## Exercise task:
Put the data below into a JSON list of strings, one string per line, starting with the line that contains "Image resolution: width=948, height=999." and going on through the line that contains "Organizzazione (13, 298)". Skip blank lines and leave the pictures out.

## Records for this exercise:
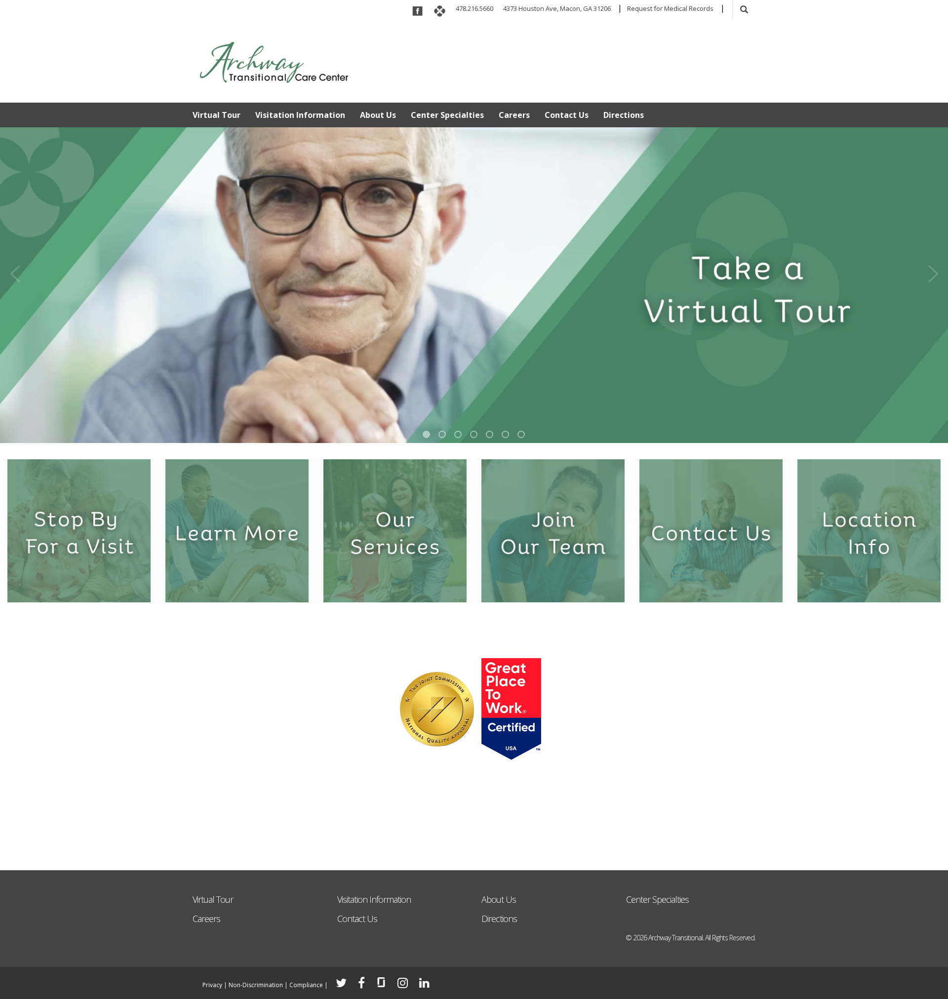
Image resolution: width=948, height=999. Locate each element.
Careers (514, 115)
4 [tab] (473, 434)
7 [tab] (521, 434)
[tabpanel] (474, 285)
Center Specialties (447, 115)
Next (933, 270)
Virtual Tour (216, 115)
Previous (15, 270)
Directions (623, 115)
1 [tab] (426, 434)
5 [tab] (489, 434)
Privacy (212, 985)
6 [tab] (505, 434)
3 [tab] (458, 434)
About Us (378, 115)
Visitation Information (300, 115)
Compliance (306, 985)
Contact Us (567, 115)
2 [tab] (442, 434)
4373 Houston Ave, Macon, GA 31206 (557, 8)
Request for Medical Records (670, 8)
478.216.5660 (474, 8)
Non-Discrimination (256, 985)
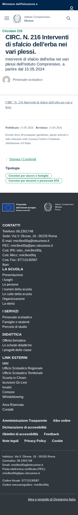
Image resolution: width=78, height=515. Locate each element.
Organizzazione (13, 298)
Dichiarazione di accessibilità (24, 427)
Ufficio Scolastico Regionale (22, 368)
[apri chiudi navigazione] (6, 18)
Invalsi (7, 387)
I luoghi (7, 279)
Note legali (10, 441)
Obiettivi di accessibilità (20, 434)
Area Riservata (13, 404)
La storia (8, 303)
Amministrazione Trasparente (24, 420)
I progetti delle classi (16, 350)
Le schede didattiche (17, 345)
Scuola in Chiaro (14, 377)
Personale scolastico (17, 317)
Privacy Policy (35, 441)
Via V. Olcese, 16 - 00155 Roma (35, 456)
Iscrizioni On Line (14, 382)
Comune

* * *

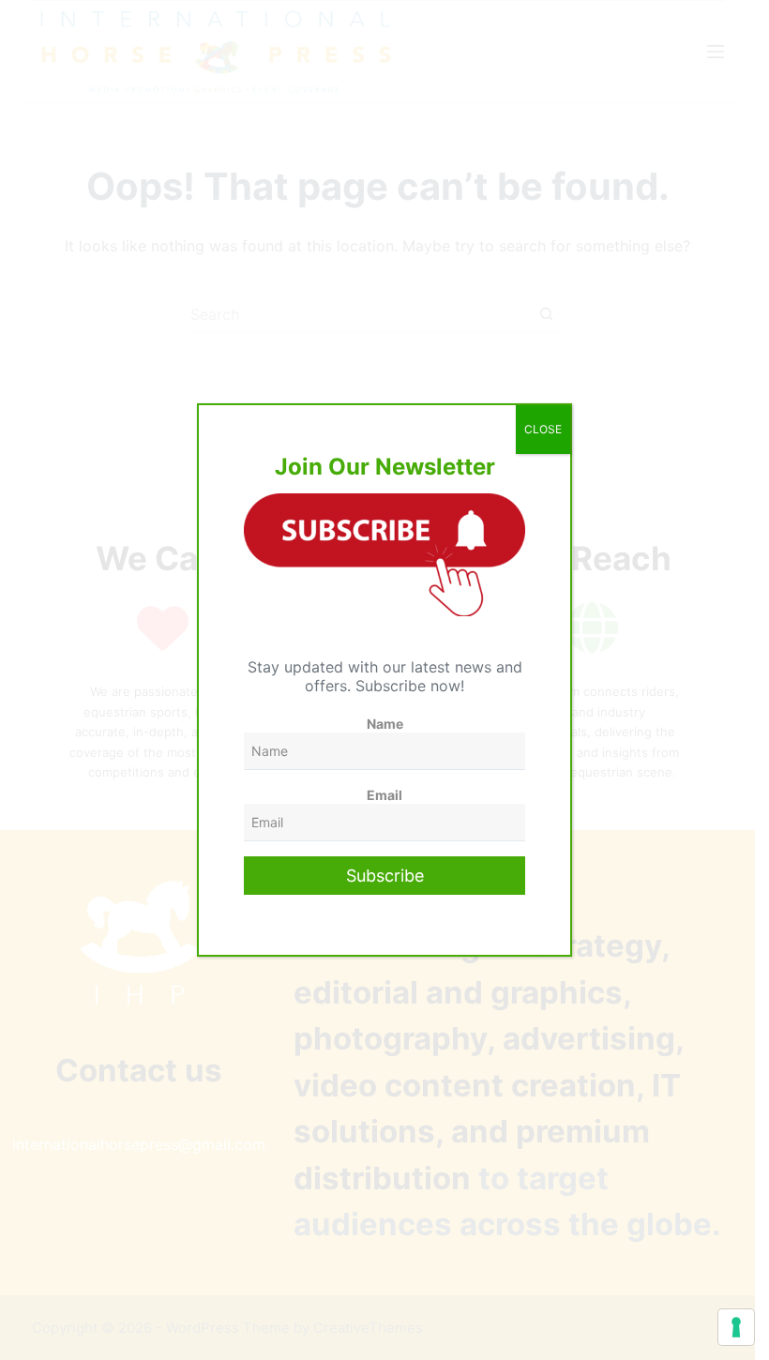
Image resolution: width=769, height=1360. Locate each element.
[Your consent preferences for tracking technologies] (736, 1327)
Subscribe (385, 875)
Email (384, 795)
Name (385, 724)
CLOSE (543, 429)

==

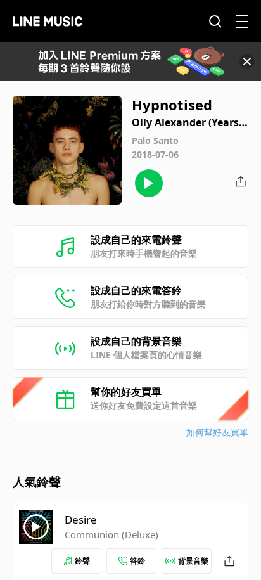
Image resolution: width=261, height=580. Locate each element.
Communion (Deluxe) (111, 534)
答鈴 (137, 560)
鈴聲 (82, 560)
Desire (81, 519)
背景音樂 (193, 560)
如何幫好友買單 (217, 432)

## Answer to the problem:
[
  "Image resolution: width=948, height=999. Locate each element.",
  "Careers (514, 115)",
  "4 [tab] (473, 434)",
  "7 [tab] (521, 434)",
  "[tabpanel] (474, 285)",
  "Center Specialties (447, 115)",
  "Next (933, 270)",
  "Virtual Tour (216, 115)",
  "Previous (15, 270)",
  "Directions (623, 115)",
  "1 [tab] (426, 434)",
  "5 [tab] (489, 434)",
  "Privacy (212, 985)",
  "6 [tab] (505, 434)",
  "3 [tab] (458, 434)",
  "About Us (378, 115)",
  "Visitation Information (300, 115)",
  "Compliance (306, 985)",
  "Contact Us (567, 115)",
  "2 [tab] (442, 434)",
  "4373 Houston Ave, Macon, GA 31206 (557, 8)",
  "Request for Medical Records (670, 8)",
  "478.216.5660 (474, 8)",
  "Non-Discrimination (256, 985)",
  "Image resolution: width=78, height=515. Locate each element.",
  "Organizzazione (13, 298)"
]